Así lo dijo Anabella Busso, Licenciada en Ciencia Política y experta en la relación entre Estados Unidos y Argentina. “Hoy tenemos un vínculo bilateral de alineamiento que traspasan las experiencias previas y es solo por voluntad del expresa del presidente”, dijo la magister en Ciencias Sociales en “Apuntes y Resumen”. ¿En algún momento este acuerdo se puede disolver?
Argentina y Estados Unidos firmaron el 5 de febrero de 2026 el Acuerdo de Comercio e Inversión Recíproco (ACIR), “un marco estratégico que busca reducir barreras arancelarias y modernizar la relación económica bilateral” según informó la Cancillería Argentina.

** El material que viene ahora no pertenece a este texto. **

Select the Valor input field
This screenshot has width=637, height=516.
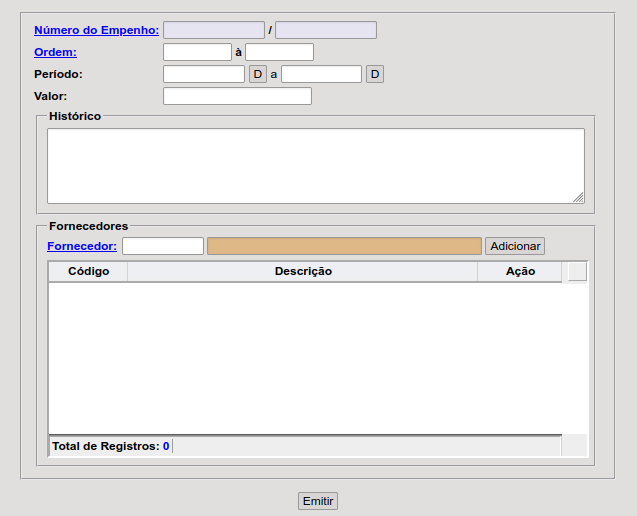[x=237, y=96]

En este sentido en “Apuntes y Resumen” de Radio UNR dialogamos con Anabella Busso, Licenciada en Ciencia Política, profesora de la universidad y magister en Ciencias Sociales quien analizó la relación entre ambos países.
“Es un vínculo bilateral de alineamiento que traspasan las experiencias previas del alineamiento como las del Menemismo, en los noventa y la del gobierno de Mauricio Macri que no tuvieron la aceleración ni el secretismo de esta gestión, en donde se gestionan acuerdos en forma oculta y reservada aduciendo cuestiones de confidencialidad”, dijo.
Para Busso “nada explica este alineamiento que no sea por una voluntad expresa del presidente”.
Según su análisis Argentina ingresa en un “proceso de sometimiento asimétrico” con Estados Unidos, “algo que me podrán decir que siempre hubo, pero sin embargo se aceleraron muchos de estos procesos y se han borrado de análisis conceptos como soberanía, desarrollo científico, políticas industriales, legislaciones propias de nuestro país y no impuestas por Estados Unidos, esquemas de políticas económicas contrarias a los intereses de Argentina”, dijo.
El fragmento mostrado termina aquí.